*** Opening of DATA SUPPLIED ***
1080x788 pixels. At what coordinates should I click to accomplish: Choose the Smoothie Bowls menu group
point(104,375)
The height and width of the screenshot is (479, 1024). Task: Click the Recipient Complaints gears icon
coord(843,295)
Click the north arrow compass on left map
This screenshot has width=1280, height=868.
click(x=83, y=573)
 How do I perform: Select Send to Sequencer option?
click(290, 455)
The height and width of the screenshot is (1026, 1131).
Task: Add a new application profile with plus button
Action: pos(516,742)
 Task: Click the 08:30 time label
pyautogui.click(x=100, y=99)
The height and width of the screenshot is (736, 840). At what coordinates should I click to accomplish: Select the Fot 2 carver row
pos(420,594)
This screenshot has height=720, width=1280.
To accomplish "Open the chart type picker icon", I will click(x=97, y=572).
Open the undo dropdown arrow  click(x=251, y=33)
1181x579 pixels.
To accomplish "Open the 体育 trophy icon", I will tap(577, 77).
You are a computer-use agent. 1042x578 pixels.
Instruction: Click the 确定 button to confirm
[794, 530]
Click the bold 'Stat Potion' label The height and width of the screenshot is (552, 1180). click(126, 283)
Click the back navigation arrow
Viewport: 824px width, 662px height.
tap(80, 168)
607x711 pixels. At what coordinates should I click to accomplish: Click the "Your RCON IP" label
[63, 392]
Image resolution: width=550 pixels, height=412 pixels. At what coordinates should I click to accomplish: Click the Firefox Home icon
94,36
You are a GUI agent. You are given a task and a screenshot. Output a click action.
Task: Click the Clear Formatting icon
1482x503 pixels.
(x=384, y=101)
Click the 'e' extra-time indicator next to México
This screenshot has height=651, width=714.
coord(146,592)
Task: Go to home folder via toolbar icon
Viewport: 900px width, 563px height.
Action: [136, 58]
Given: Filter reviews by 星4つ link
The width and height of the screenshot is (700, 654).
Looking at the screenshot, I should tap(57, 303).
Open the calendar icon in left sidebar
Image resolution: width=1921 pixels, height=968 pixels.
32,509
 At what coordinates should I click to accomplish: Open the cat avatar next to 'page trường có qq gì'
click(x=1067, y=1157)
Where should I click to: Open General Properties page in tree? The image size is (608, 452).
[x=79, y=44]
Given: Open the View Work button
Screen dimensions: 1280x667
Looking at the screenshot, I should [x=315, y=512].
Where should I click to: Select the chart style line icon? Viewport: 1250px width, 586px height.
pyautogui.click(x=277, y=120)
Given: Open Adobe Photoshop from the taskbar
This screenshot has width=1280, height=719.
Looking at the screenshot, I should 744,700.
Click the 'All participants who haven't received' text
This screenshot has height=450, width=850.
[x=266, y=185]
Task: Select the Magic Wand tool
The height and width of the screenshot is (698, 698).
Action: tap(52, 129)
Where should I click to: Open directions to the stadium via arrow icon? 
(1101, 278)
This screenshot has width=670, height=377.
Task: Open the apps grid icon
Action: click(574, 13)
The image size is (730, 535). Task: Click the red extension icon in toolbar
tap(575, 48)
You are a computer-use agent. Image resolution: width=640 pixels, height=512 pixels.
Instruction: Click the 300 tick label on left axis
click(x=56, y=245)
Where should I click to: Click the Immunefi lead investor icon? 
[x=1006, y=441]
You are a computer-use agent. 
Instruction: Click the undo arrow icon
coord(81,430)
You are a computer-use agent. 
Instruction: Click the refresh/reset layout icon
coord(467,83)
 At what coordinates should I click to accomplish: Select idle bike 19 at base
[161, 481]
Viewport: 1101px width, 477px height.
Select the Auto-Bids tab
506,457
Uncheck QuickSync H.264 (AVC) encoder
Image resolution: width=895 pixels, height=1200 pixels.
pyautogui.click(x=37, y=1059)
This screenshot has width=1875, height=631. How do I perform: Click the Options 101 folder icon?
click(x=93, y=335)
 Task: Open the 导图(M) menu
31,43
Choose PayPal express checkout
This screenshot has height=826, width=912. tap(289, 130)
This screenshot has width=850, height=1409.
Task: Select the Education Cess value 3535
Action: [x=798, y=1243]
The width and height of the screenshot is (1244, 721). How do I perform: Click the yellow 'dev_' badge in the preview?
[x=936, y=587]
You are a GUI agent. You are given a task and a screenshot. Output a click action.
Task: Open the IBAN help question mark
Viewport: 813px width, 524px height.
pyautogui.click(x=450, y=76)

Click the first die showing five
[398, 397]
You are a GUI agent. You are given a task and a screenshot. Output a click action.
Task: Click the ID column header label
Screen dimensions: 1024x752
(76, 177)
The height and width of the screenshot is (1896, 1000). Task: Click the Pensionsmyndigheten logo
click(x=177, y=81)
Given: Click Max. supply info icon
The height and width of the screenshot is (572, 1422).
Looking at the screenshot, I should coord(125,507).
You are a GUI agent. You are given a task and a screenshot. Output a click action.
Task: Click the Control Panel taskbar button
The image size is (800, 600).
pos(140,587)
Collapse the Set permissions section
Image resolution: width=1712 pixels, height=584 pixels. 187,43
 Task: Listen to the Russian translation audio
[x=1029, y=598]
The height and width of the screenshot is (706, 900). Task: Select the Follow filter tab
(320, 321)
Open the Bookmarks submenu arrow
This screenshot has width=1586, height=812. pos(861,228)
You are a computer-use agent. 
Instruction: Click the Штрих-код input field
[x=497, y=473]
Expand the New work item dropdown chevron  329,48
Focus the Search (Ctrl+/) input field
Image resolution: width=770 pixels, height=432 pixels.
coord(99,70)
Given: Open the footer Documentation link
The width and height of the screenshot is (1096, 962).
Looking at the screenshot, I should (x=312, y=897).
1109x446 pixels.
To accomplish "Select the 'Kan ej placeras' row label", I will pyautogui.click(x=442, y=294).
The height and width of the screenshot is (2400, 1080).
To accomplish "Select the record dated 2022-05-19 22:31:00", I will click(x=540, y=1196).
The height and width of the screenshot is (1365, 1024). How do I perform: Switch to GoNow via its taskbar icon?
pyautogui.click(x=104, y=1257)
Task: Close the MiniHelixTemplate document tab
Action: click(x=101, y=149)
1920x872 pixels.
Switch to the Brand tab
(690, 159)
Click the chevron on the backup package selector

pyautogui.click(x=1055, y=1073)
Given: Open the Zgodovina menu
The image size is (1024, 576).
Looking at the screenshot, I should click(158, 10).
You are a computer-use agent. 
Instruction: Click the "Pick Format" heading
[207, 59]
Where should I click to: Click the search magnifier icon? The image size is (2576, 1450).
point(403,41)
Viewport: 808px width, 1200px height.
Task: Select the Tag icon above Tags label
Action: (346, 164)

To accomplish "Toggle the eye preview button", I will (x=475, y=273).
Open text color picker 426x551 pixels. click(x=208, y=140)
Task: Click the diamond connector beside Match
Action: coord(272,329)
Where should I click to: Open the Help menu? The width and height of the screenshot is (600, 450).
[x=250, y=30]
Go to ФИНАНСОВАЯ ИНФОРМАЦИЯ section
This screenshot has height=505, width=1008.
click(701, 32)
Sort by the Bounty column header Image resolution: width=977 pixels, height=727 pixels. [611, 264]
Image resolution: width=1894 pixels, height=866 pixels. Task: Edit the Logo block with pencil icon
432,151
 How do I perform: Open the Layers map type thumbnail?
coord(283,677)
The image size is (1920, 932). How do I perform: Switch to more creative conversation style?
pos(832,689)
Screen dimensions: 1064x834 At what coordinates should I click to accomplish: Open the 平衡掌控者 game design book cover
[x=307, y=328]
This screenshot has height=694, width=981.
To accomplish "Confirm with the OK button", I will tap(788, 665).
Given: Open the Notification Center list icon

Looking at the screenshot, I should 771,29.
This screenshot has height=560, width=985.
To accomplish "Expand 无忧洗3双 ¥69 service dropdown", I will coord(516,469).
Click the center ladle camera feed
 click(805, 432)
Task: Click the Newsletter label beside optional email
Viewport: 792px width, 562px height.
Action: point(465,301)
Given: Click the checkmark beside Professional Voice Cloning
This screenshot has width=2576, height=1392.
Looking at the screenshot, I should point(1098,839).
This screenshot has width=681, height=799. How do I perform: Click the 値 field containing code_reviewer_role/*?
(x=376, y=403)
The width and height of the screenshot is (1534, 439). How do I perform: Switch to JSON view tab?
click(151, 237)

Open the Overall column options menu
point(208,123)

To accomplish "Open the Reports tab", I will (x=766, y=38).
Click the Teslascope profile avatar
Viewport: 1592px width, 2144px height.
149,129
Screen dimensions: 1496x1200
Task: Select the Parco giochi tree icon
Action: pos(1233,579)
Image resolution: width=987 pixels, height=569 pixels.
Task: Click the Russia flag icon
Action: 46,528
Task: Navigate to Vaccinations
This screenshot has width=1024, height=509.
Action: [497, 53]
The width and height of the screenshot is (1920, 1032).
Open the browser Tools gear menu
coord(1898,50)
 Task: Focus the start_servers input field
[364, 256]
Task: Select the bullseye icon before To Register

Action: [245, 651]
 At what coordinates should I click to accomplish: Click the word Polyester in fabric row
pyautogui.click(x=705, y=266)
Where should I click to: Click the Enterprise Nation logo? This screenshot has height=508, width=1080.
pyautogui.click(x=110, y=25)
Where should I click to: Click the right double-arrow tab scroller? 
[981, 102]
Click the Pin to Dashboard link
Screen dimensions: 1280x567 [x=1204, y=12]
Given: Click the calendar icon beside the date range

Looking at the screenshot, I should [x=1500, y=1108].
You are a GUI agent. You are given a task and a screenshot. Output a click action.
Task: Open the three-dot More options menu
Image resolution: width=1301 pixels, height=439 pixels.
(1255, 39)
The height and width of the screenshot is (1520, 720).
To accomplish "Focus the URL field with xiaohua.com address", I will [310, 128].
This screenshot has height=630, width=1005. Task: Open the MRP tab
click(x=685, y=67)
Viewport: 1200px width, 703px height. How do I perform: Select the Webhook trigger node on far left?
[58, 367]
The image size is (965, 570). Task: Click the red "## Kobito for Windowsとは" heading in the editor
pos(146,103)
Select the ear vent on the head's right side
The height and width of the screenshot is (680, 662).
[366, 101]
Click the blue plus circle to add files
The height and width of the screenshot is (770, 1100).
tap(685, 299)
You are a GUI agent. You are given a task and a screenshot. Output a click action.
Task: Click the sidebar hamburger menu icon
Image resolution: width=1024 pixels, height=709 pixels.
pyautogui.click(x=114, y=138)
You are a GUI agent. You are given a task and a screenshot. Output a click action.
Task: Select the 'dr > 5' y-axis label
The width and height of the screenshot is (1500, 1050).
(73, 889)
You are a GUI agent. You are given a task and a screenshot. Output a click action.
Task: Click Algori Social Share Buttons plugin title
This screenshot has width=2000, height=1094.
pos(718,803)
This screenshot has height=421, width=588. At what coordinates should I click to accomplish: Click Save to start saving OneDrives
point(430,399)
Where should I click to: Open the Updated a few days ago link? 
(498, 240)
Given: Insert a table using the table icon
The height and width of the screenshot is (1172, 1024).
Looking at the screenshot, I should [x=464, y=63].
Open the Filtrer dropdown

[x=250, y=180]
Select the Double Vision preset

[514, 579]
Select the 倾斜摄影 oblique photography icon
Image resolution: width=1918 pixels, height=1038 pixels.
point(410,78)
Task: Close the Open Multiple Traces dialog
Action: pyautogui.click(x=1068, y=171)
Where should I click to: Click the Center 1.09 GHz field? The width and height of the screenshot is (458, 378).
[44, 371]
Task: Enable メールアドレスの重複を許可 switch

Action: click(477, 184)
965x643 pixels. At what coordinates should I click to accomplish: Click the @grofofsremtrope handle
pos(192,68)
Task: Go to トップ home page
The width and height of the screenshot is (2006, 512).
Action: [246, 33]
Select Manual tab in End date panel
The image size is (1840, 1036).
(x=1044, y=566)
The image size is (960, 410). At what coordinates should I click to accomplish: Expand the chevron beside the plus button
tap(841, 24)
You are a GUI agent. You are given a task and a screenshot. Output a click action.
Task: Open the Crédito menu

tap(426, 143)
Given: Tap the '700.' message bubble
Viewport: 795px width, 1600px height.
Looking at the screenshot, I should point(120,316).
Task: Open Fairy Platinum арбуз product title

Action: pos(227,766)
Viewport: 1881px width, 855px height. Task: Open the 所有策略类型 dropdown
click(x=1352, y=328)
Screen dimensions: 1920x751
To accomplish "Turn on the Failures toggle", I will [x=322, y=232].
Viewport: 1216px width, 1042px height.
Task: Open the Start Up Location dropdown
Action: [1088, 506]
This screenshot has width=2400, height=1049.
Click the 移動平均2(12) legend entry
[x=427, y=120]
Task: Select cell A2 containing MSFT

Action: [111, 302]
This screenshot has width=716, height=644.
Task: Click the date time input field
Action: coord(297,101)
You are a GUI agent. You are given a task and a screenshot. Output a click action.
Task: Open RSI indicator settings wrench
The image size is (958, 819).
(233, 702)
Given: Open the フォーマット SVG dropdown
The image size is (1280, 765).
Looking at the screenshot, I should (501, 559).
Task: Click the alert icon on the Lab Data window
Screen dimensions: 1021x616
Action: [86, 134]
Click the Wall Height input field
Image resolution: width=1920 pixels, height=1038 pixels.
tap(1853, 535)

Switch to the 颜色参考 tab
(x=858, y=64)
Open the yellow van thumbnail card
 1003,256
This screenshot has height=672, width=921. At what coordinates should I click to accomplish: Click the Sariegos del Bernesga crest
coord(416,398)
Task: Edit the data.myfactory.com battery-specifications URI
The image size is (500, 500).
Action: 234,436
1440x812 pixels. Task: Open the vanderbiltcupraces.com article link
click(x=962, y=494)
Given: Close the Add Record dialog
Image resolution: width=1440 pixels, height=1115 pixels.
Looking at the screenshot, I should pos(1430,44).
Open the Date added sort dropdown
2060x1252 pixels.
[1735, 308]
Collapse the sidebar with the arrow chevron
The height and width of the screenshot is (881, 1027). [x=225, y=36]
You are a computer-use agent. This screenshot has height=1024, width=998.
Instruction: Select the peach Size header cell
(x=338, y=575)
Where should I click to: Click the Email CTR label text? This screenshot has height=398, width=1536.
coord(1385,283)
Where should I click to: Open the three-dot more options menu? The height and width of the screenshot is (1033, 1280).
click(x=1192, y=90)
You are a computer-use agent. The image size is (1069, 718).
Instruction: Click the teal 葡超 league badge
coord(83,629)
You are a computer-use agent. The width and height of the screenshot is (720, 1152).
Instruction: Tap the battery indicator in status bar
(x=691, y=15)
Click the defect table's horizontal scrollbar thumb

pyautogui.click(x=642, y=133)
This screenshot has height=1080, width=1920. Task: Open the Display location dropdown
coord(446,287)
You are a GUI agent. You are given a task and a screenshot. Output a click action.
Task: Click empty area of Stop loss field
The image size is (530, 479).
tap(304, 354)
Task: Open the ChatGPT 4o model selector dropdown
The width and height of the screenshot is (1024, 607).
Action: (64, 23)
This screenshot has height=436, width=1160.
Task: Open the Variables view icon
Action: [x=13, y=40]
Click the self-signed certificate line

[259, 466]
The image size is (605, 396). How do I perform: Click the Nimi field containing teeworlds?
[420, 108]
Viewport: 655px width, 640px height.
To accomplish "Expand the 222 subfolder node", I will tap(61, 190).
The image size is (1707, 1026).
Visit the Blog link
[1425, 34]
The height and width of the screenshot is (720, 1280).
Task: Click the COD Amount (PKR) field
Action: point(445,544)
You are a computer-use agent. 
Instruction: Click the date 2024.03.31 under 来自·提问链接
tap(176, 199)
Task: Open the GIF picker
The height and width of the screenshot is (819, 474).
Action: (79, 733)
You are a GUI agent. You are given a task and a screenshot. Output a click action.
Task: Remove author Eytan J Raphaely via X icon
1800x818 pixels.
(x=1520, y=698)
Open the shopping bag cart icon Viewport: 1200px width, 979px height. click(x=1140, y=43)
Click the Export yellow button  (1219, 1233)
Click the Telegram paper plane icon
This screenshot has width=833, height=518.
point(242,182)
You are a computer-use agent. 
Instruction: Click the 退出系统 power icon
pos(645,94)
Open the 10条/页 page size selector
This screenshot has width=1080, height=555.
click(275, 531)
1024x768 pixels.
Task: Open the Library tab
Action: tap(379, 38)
*** Close of DATA SUPPLIED ***
Copy the entries above exactly, but only from the line holding "Screen dimensions: 1280x667" through the line holding "Task: Select the Magic Wand tool", both included.

Screen dimensions: 1280x667
Looking at the screenshot, I should [x=315, y=512].
Where should I click to: Select the chart style line icon? Viewport: 1250px width, 586px height.
pyautogui.click(x=277, y=120)
Given: Open Adobe Photoshop from the taskbar
This screenshot has width=1280, height=719.
Looking at the screenshot, I should 744,700.
Click the 'All participants who haven't received' text
This screenshot has height=450, width=850.
[x=266, y=185]
Task: Select the Magic Wand tool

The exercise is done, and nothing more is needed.